- **Data excerpts**
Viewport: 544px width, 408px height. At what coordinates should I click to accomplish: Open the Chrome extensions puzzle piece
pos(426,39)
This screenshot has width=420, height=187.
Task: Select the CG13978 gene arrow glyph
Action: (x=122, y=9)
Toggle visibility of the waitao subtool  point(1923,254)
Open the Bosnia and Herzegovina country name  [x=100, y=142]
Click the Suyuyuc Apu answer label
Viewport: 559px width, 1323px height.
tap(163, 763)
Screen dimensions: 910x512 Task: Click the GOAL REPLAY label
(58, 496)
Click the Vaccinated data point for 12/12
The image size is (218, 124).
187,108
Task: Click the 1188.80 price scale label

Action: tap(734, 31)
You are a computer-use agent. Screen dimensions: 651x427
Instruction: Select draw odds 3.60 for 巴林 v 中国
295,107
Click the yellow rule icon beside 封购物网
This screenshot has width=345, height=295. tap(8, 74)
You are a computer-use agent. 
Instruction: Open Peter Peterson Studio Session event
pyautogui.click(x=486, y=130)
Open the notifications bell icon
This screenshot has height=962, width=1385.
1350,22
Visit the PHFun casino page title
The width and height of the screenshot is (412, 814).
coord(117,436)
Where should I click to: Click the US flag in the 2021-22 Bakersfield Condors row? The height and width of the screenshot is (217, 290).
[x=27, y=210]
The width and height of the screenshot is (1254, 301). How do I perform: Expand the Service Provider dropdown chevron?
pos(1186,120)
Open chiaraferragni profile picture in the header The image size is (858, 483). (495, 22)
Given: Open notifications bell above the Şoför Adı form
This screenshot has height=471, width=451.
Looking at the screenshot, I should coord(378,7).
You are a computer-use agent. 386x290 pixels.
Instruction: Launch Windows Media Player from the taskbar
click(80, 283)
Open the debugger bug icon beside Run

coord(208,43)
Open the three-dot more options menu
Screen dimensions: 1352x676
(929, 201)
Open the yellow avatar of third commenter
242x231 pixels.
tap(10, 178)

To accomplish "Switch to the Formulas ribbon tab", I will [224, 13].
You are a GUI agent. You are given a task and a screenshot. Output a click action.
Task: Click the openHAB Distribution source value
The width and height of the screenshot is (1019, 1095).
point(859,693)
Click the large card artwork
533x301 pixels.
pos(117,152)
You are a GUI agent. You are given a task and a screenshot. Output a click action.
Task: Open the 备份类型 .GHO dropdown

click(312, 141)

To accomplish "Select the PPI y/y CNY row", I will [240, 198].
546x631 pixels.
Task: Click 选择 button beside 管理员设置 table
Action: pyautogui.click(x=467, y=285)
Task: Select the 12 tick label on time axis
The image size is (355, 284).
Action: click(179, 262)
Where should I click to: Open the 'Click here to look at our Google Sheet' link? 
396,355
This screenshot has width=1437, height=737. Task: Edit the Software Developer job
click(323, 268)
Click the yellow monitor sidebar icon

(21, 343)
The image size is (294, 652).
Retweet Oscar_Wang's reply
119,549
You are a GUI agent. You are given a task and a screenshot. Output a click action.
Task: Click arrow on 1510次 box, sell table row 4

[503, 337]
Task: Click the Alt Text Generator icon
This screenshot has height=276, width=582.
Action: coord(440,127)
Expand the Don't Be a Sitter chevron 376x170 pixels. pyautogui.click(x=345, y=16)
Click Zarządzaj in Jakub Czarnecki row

- **What needs to be done**
Return the line where "The image size is (355, 284)." appears, then every line after it to the end of the listing, all exactly as written.

- **Task answer**
The image size is (355, 284).
Action: click(179, 262)
Where should I click to: Open the 'Click here to look at our Google Sheet' link? 
396,355
This screenshot has width=1437, height=737. Task: Edit the Software Developer job
click(323, 268)
Click the yellow monitor sidebar icon

(21, 343)
The image size is (294, 652).
Retweet Oscar_Wang's reply
119,549
You are a GUI agent. You are given a task and a screenshot. Output a click action.
Task: Click arrow on 1510次 box, sell table row 4

[503, 337]
Task: Click the Alt Text Generator icon
This screenshot has height=276, width=582.
Action: coord(440,127)
Expand the Don't Be a Sitter chevron 376x170 pixels. pyautogui.click(x=345, y=16)
Click Zarządzaj in Jakub Czarnecki row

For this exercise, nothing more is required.